A los 20 pirómano y a los 40 bombero

En mi burbuja misántropa autoimpuesta (aunque en las noticias no lo parezca, la mayoría somos personas responsables y no vamos montando fiestas) tengo mucho tiempo para pensar. Demasiado, quizá. A veces echo de menos la anestesia de la vorágine diaria, las carreras para llegar al colegio, al trabajo, a la compra, a la casa… Echar de menos ese estrés del esclavo asalariado, qué ironía. A ese punto de masoquismo hemos llegado.

Porque no nos hacemos, no. Por más que lleváramos años -décadas- peleando por el teletrabajo, por la flexibilidad horaria, por la conciliación, nos llega de golpe, a la fuerza, y no terminamos de hacernos con ella. No sé si es porque tememos que nos la quiten en cuanto pase esta larga pesadilla. Como cuando conoces a alguien tan perfecto (en tu cabeza) que sabes que por algún sitio se le tienen que ver las costuras pero no lo has averiguado aún. Gato escaldado del agua fría huye. Qué pena que andemos siempre así, esperando el desengaño en cualquier momento, mirando de lado a ver por dónde nos llega el zasca.

Anoche no puede dormir más que un par de horas. Los males del cuerpo me mantienen en constante duermevela. Ni estoy despierta ni descanso del todo, y todos sabemos que en ese estado a una le da por darle a la “lavadora”, a recordar. Vaya noche de flashbacks que he tenido.

Me dio por pensar en eso que se dice de que cuando estás en una situación límite, en la que piensas que vas a morir, tu vida pasa por delante de tus ojos como en una película. Si fuera así, lo mío sería una teleserie infinita de aquellas que ponían por las mañanas, tipo Santa Bárbara o así, con chorrocientos capítulos. Con “buenos” y “malos” que desaparecen y vuelven dos temporadas después, incluso desde la tumba.

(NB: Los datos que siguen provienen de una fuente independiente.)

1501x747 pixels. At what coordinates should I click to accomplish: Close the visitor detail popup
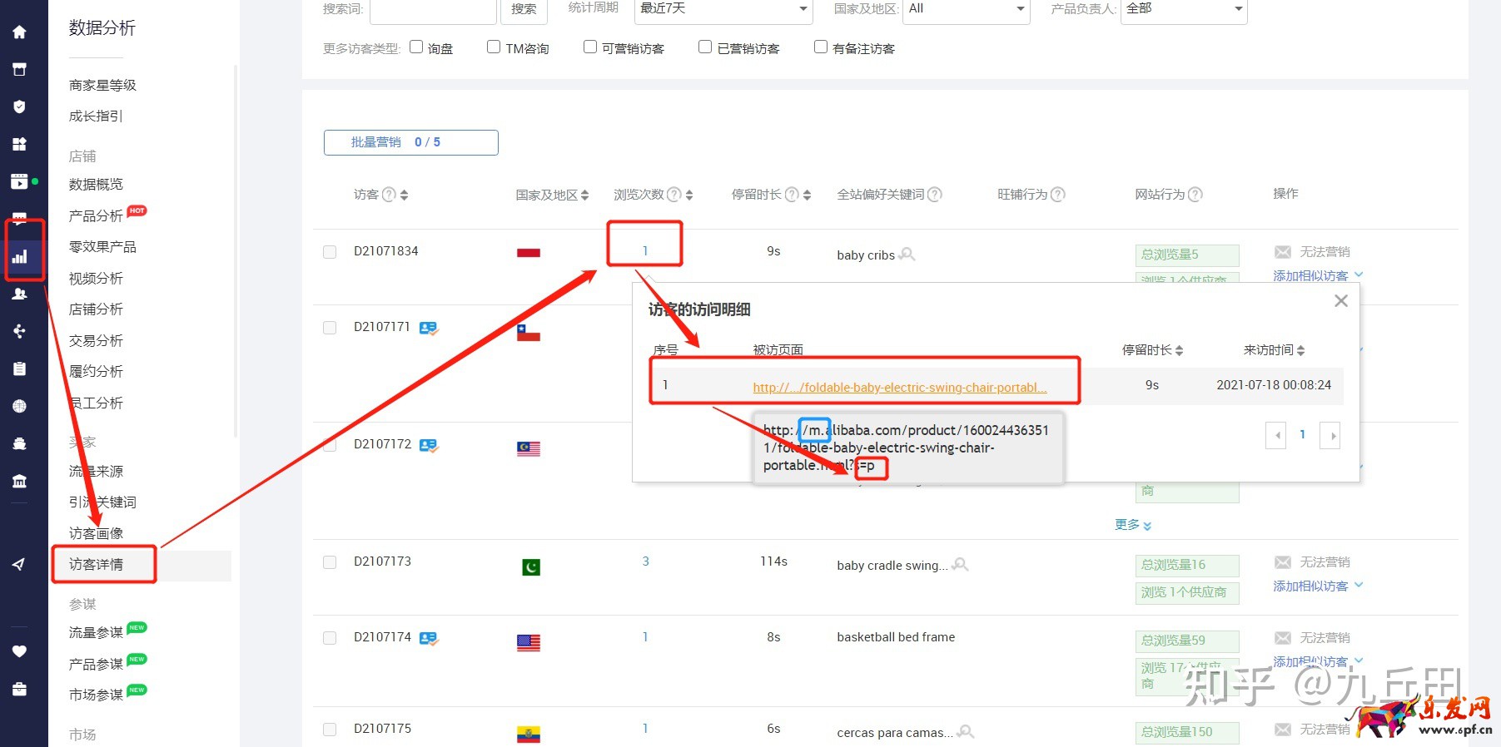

El título de la columna lo he sacado de un libro, el primer Libro de Socios del Club de Creativos (el CdC), que se titula “Creatividad versus miedo” (2005), uno de los muchos libros de diseño y creatividad que me daba el lujo de comprar cuando no tenía que pensar más que en mi misma. No os voy a mentir, lo compré por estética, porque me pareció monísimo para tenerlo en la estantería, y porque me atrajo el título. Dentro hay algunas reflexiones brillantes y bastantes chorradas, que supongo que es lo que se pretendía.

“A los 20 pirómano y a los 40 bombero”, escribía José Luis Esteo al principio de una reflexión sobre cómo el ímpetu que se da por supuesto en la veintena decae una vez llegamos al temido número cuatro. Lo decía no sin cierta aprensión, con temor de que esa reflexión (que en su día él entendió casi como sentencia, una amenaza) fuera una profecía, el inicio del declive, un “te vas a quedar calvo como tu padre, como tu abuelo».

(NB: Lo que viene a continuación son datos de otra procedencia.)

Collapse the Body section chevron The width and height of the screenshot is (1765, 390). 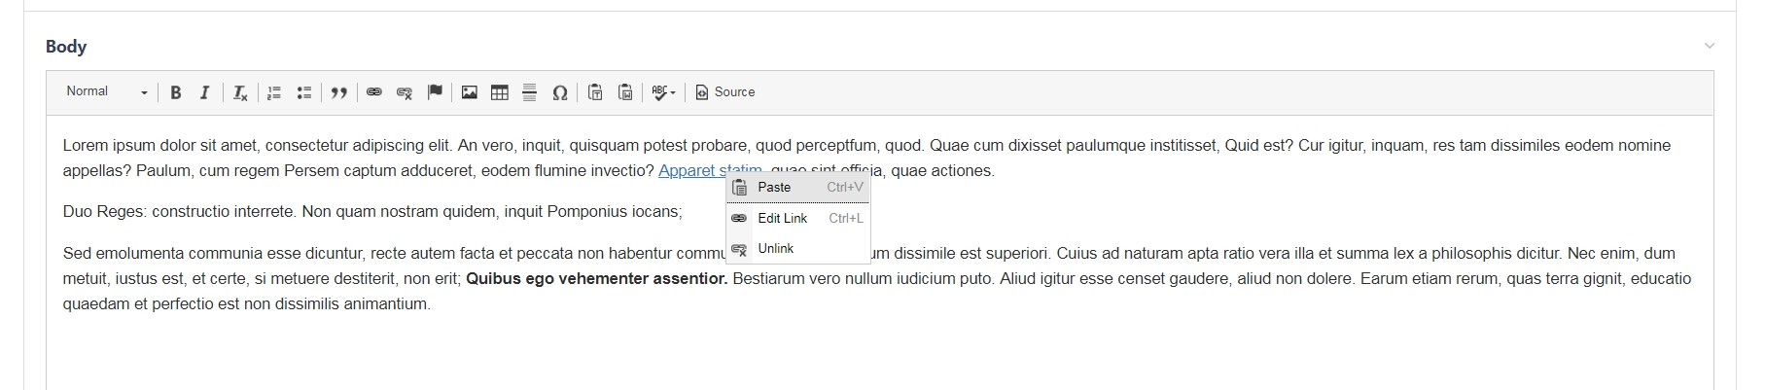tap(1710, 46)
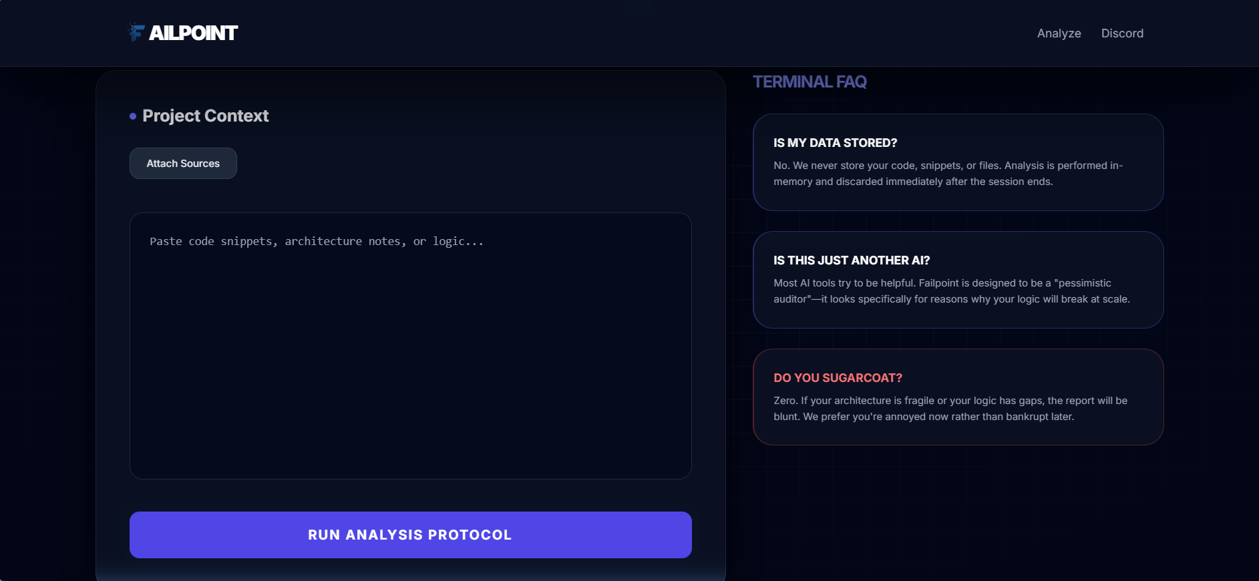
Task: Click the Project Context heading
Action: click(x=204, y=116)
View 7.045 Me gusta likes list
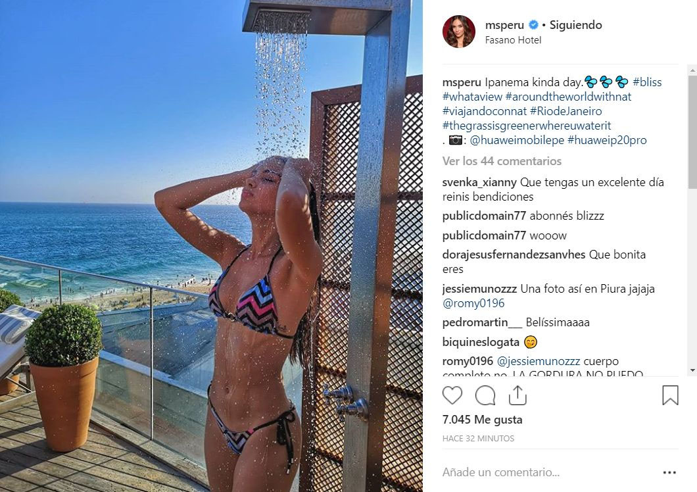 (x=482, y=420)
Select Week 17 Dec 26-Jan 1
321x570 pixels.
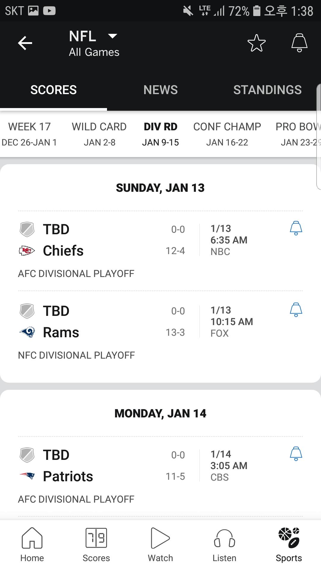click(29, 134)

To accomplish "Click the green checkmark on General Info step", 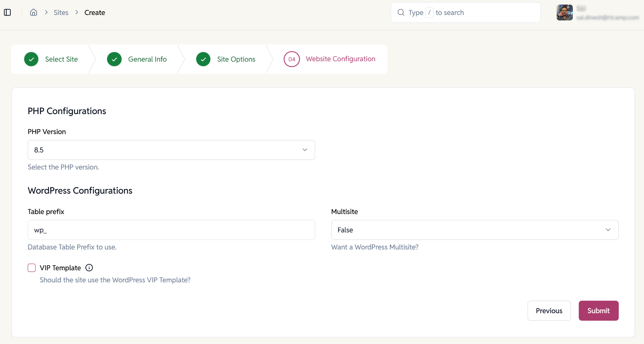I will [x=114, y=59].
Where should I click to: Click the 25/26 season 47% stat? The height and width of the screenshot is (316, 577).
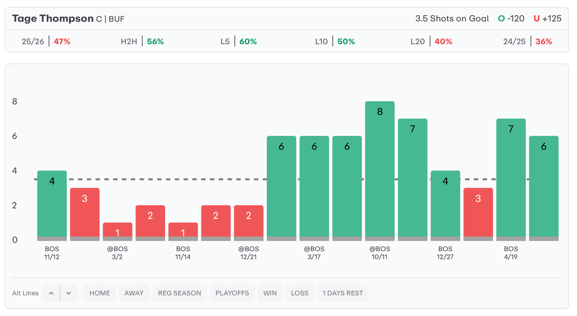(46, 42)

A los 20 pirómana y a los 40 bombera… Yo no lo veo como una amenaza. Pienso que hasta los 40 (año arriba, año abajo) una está tomando decisiones, buenas o malas, y a partir de esa fecha empieza a sufrir las consecuencias o a recoger los frutos de esas decisiones, y a pensar si esa vida es la que quiere seguir viviendo o quiere cambiar.

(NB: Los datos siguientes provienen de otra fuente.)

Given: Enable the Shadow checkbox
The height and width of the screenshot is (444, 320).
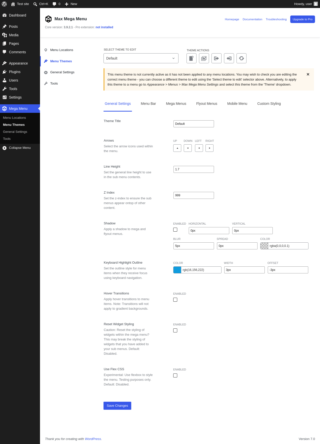Looking at the screenshot, I should (175, 230).
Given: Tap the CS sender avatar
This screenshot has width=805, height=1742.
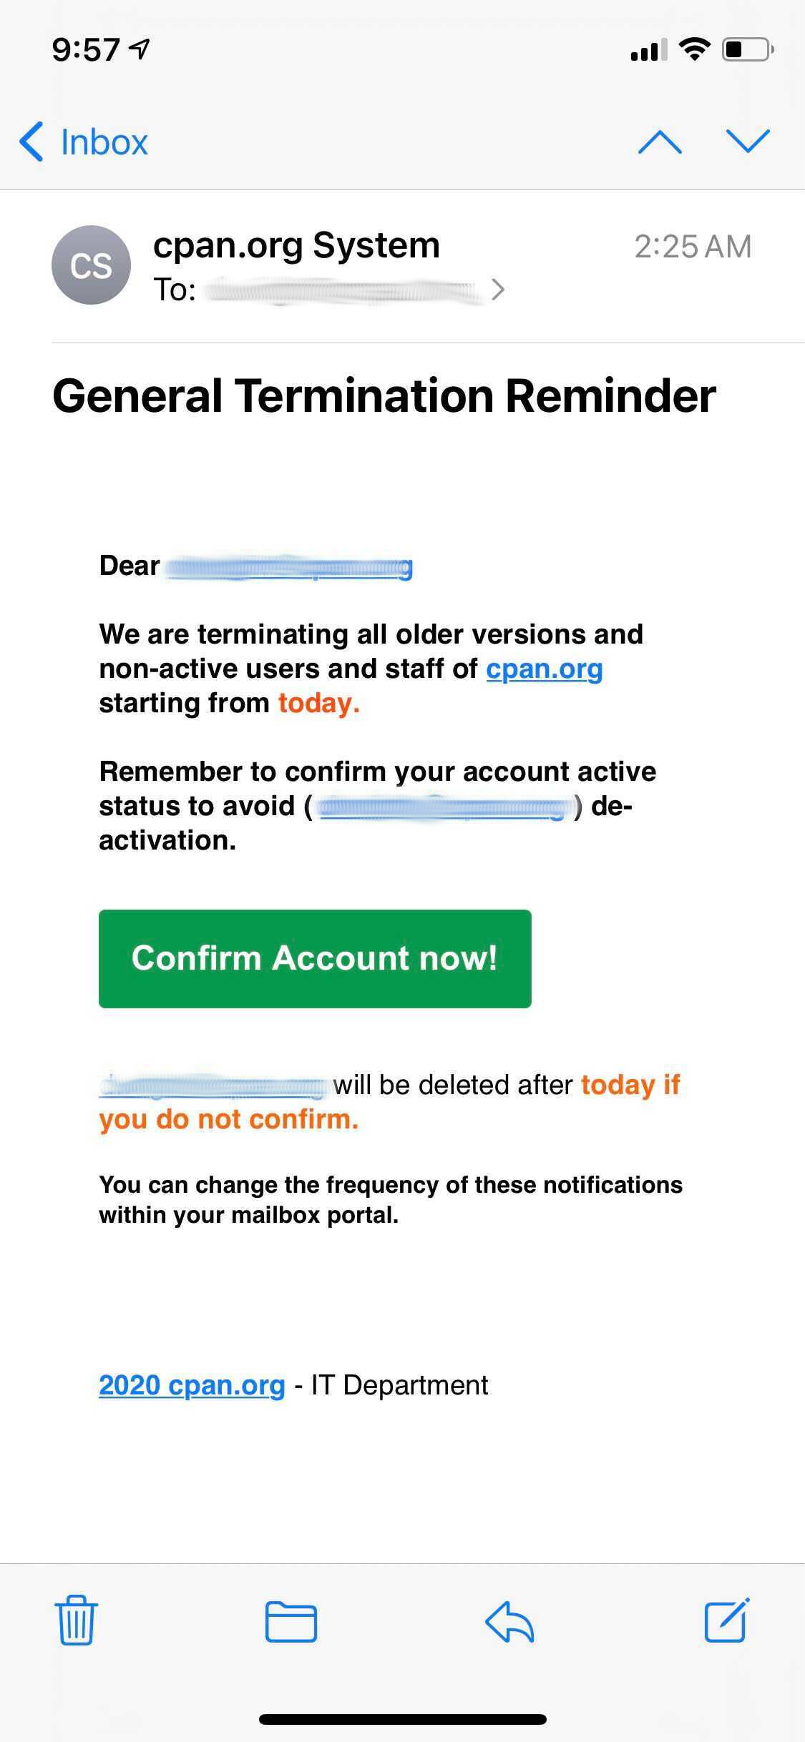Looking at the screenshot, I should [x=91, y=265].
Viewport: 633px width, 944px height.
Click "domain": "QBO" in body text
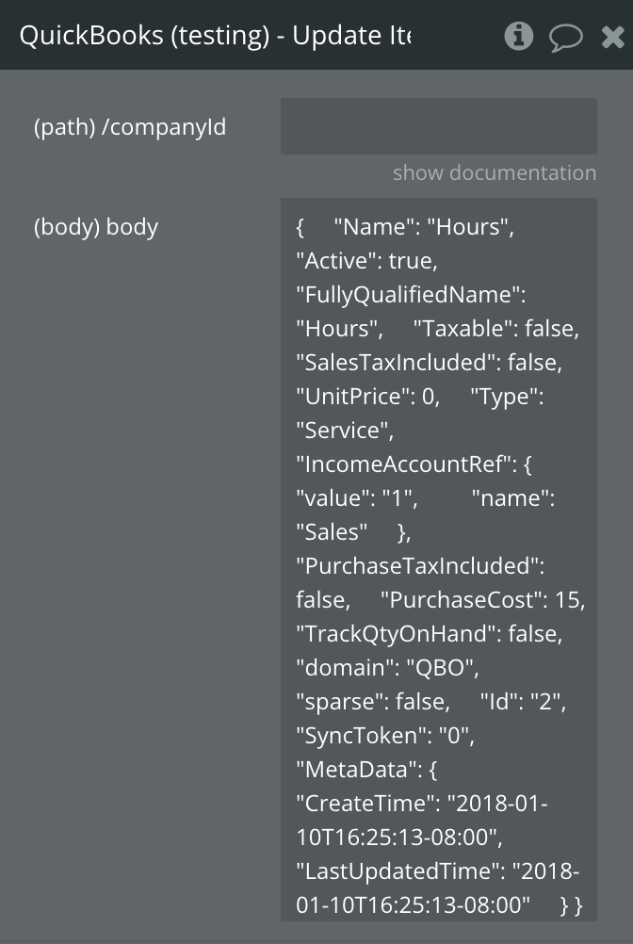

Algunas veces esos cambios suponen un verdadero incendio (dejar una relación o un trabajo, cambiar de país, volver a ser pirómana), otras solo recolocar -o repensar- cómo queremos que continúe nuestra vida (bendita terapia). Apagar incendios.

Lo que sí que es cierto que a partir de los 40 se nos da mucho mejor apagar fuegos que provocarlos. Porque provocarlos es muy cansado y requiere de mucha inconsciencia. Tanta energía roban que hasta provocan insomnio una noche, décadas más tarde, solo con recordarlos.